Cyclone’s closure conversion is based on code from Marc Feeley’s 90 minute Scheme->C compiler and Matt Might’s Scheme->C compiler.

C Code Generation

The compiler’s code generation phase takes a single pass over the transformed Scheme code and outputs C code to the current output port (usually a .c file).

During this phase C code is sometimes saved for later use instead of being output directly. For example, when compiling a vector literal or a series of function arguments, the code is returned as a list of strings that separates variable declarations from C code in the “body” of the generated function.

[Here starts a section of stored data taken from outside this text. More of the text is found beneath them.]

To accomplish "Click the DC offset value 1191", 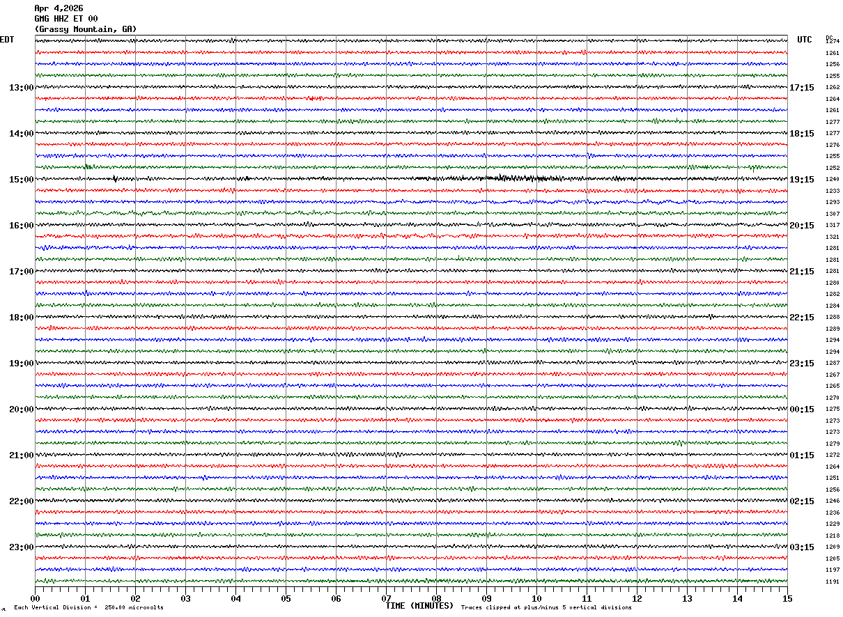I will click(x=832, y=581).
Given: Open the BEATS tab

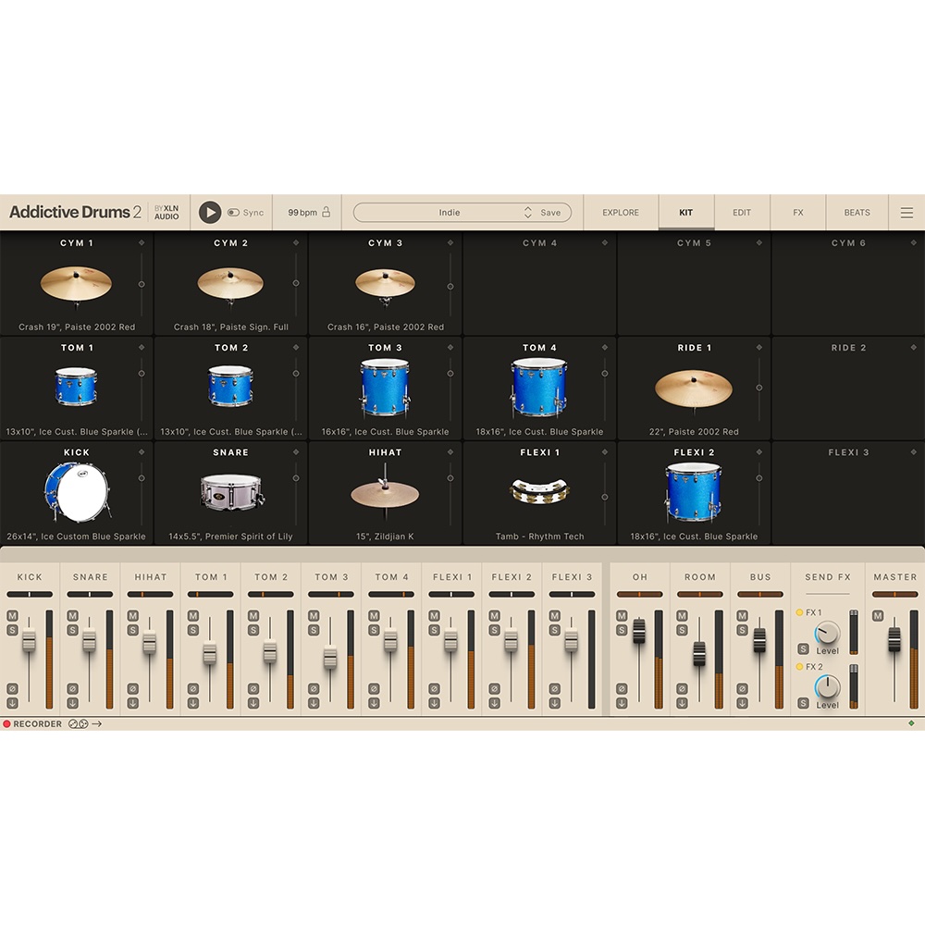Looking at the screenshot, I should coord(857,213).
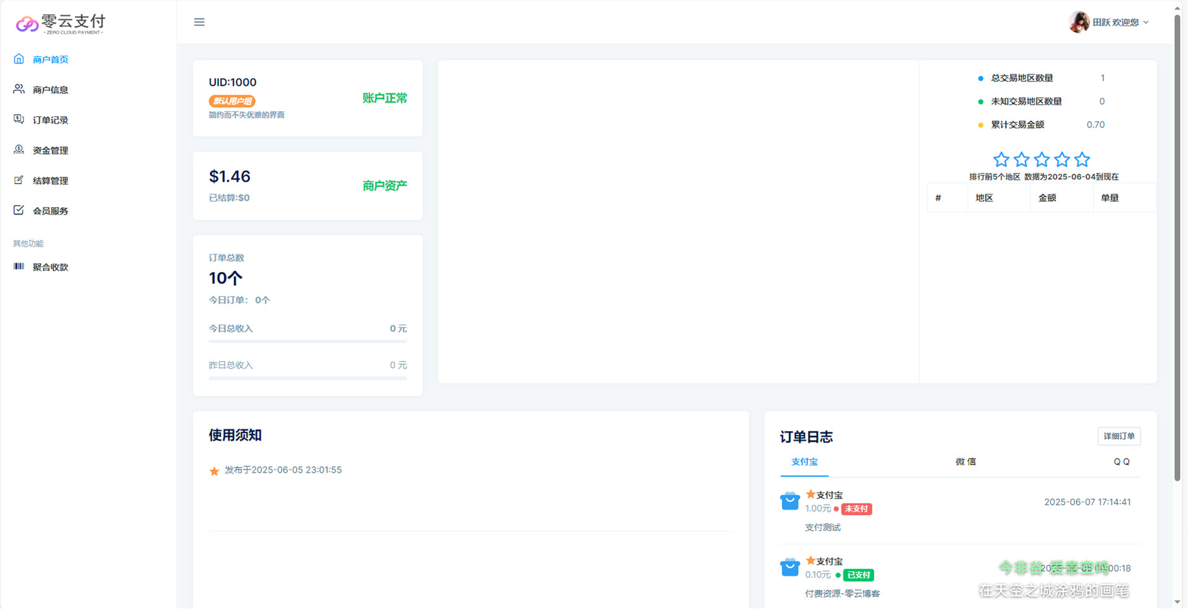Image resolution: width=1188 pixels, height=609 pixels.
Task: Click the 结算管理 edit icon
Action: click(x=19, y=180)
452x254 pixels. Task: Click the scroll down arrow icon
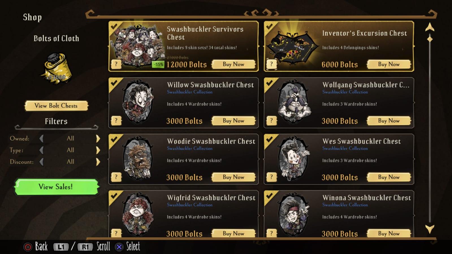click(x=430, y=229)
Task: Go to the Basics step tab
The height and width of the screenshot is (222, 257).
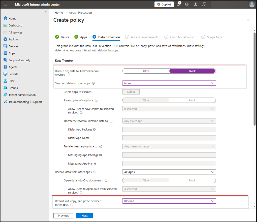Action: click(65, 37)
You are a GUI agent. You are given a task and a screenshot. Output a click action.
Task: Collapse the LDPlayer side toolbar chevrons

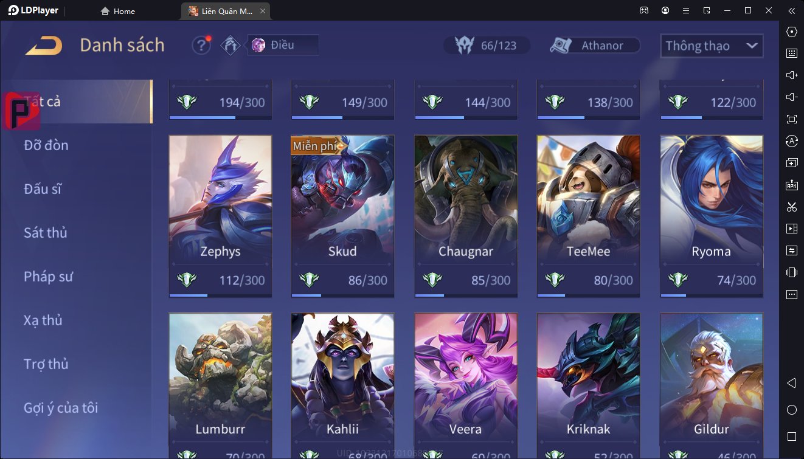point(791,10)
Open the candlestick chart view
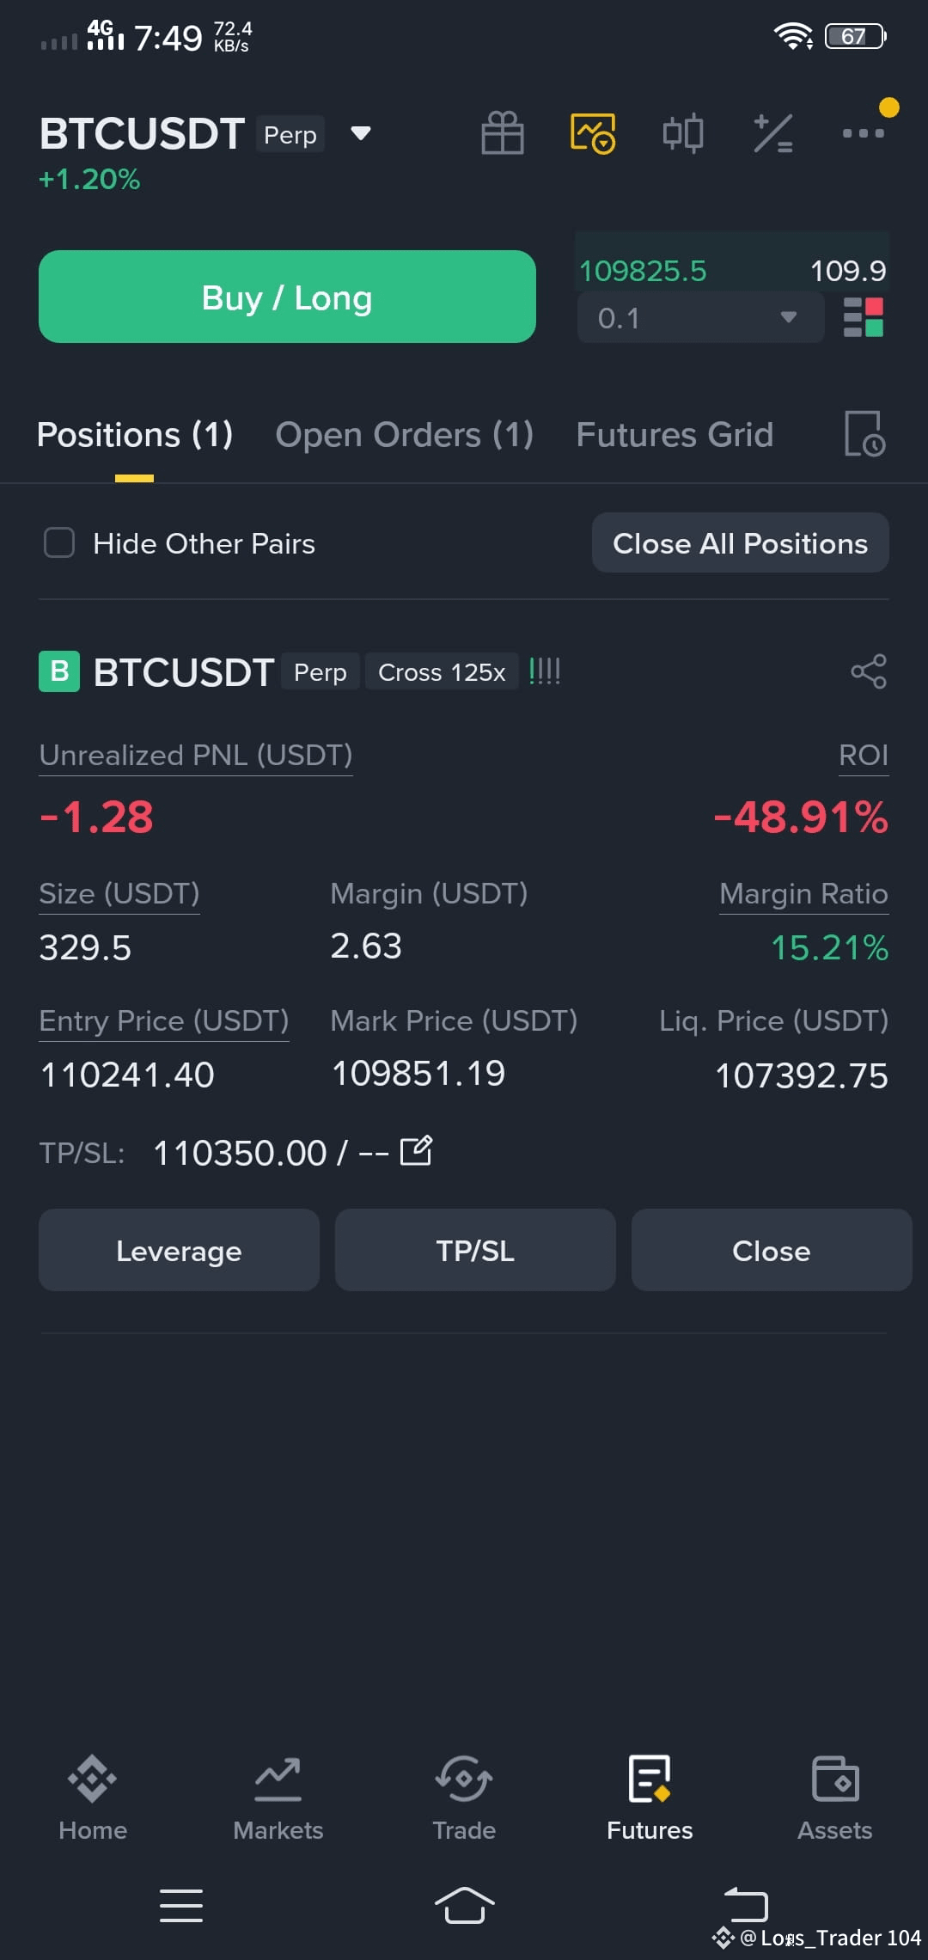 (x=683, y=133)
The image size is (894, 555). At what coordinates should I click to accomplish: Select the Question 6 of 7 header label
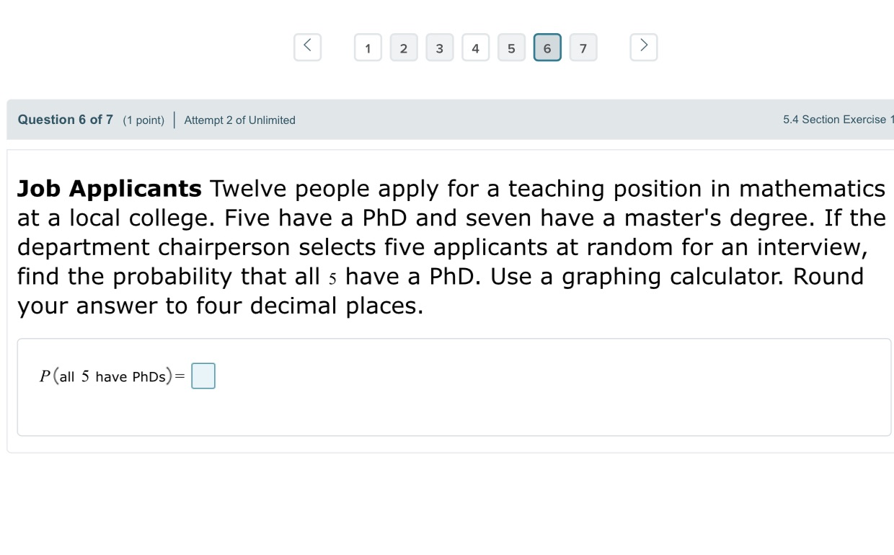[x=64, y=120]
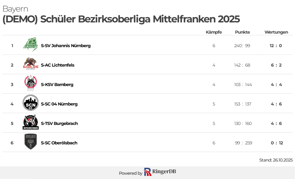The image size is (295, 179).
Task: Click the S-SV Johannis Nürnberg team logo
Action: pyautogui.click(x=30, y=45)
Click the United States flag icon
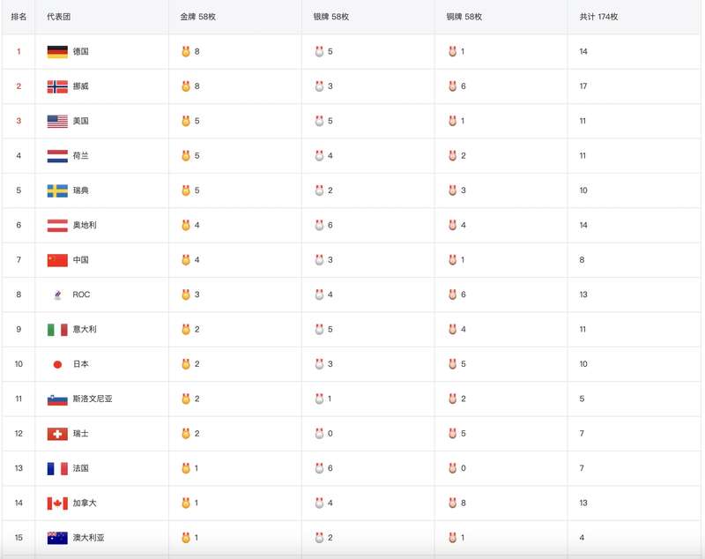This screenshot has width=705, height=559. point(57,122)
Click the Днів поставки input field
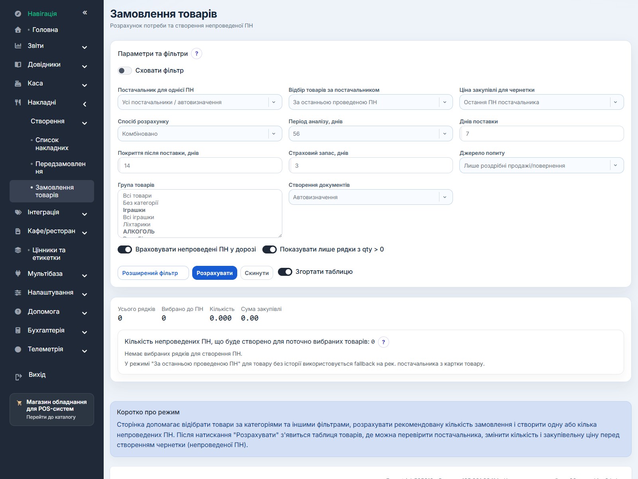The height and width of the screenshot is (479, 638). pos(542,134)
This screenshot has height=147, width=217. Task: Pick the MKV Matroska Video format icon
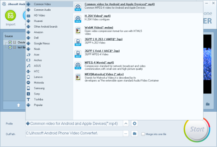click(78, 77)
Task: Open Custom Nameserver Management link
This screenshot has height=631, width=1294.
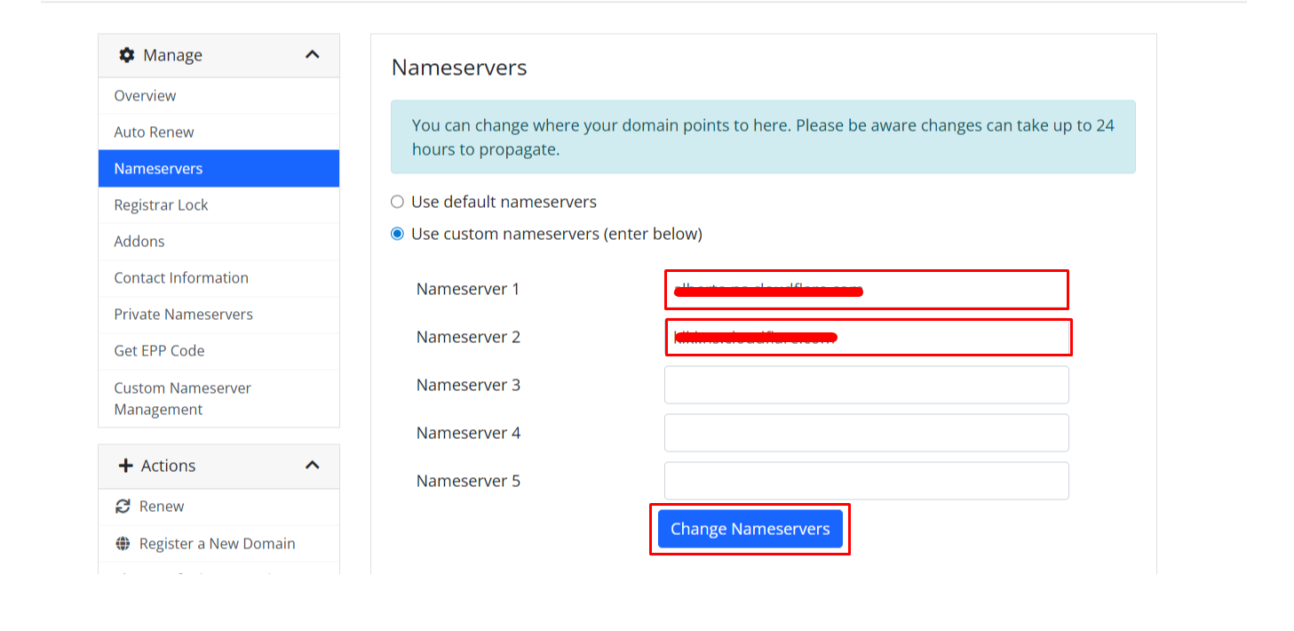Action: coord(182,398)
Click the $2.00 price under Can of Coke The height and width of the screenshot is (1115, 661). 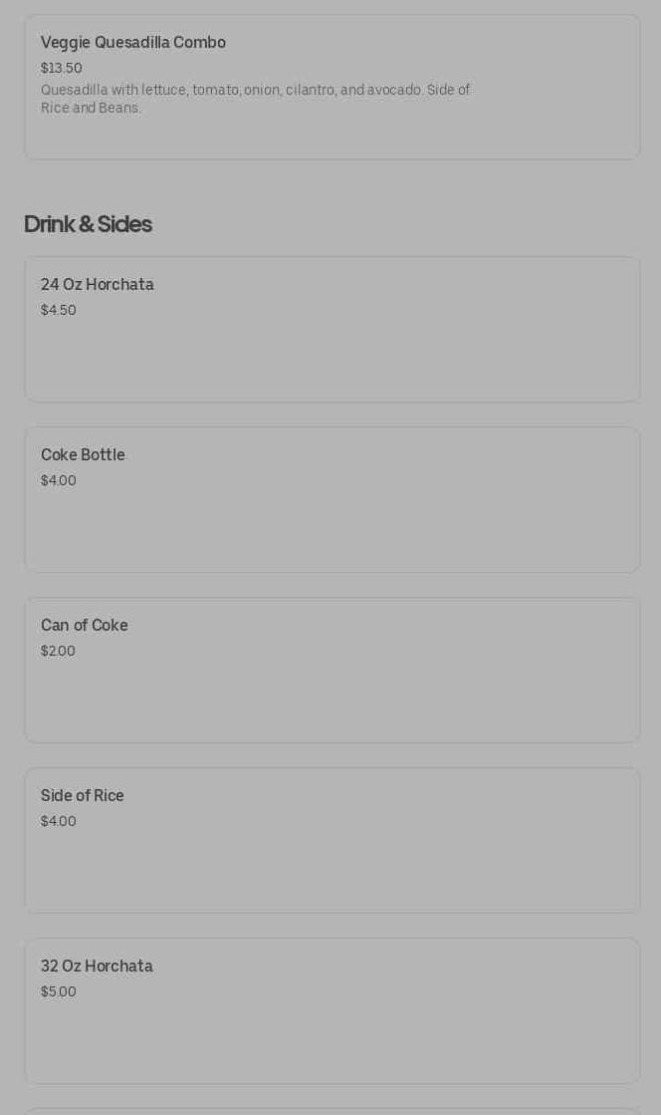click(58, 651)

The C code is carefully generated so that a Scheme library (.sld file) is compiled into a C module. Functions and variables exported from the library become C globals in the generated code.

Native Compilation

The C compiler is invoked to generate machine code for the Scheme module, and to also create an executable if a Scheme program is being compiled.

Garbage Collector

Background: Cheney on the MTA

A runtime based on Henry Baker’s paper CONS Should Not CONS Its Arguments, Part II: Cheney on the M.T.A. was used as it allows for fast code that meets all of the fundamental requirements for a Scheme runtime: tail calls, garbage collection, and continuations.

Baker explains how it works:

We propose to compile Scheme by converting it into continuation-passing style (CPS), and then compile the resulting lambda expressions into individual C functions. Arguments are passed as normal C arguments, and function calls are normal C calls. Continuation closures and closure environments are passed as extra C arguments. Such a Scheme never executes a C return, so the stack will grow and grow … eventually, the C “stack” will overflow the space assigned to it, and we must perform garbage collection.

Cheney on the M.T.A. uses a copying garbage collector. By using static roots and the current continuation closure, the GC is able to copy objects from the stack to a pre-allocated heap without having to know the format of C stack frames. To quote Baker:

the entire C “stack” is effectively the youngest generation in a generational garbage collector!

After GC is finished, the C stack pointer is reset using longjmp and the GC calls its continuation.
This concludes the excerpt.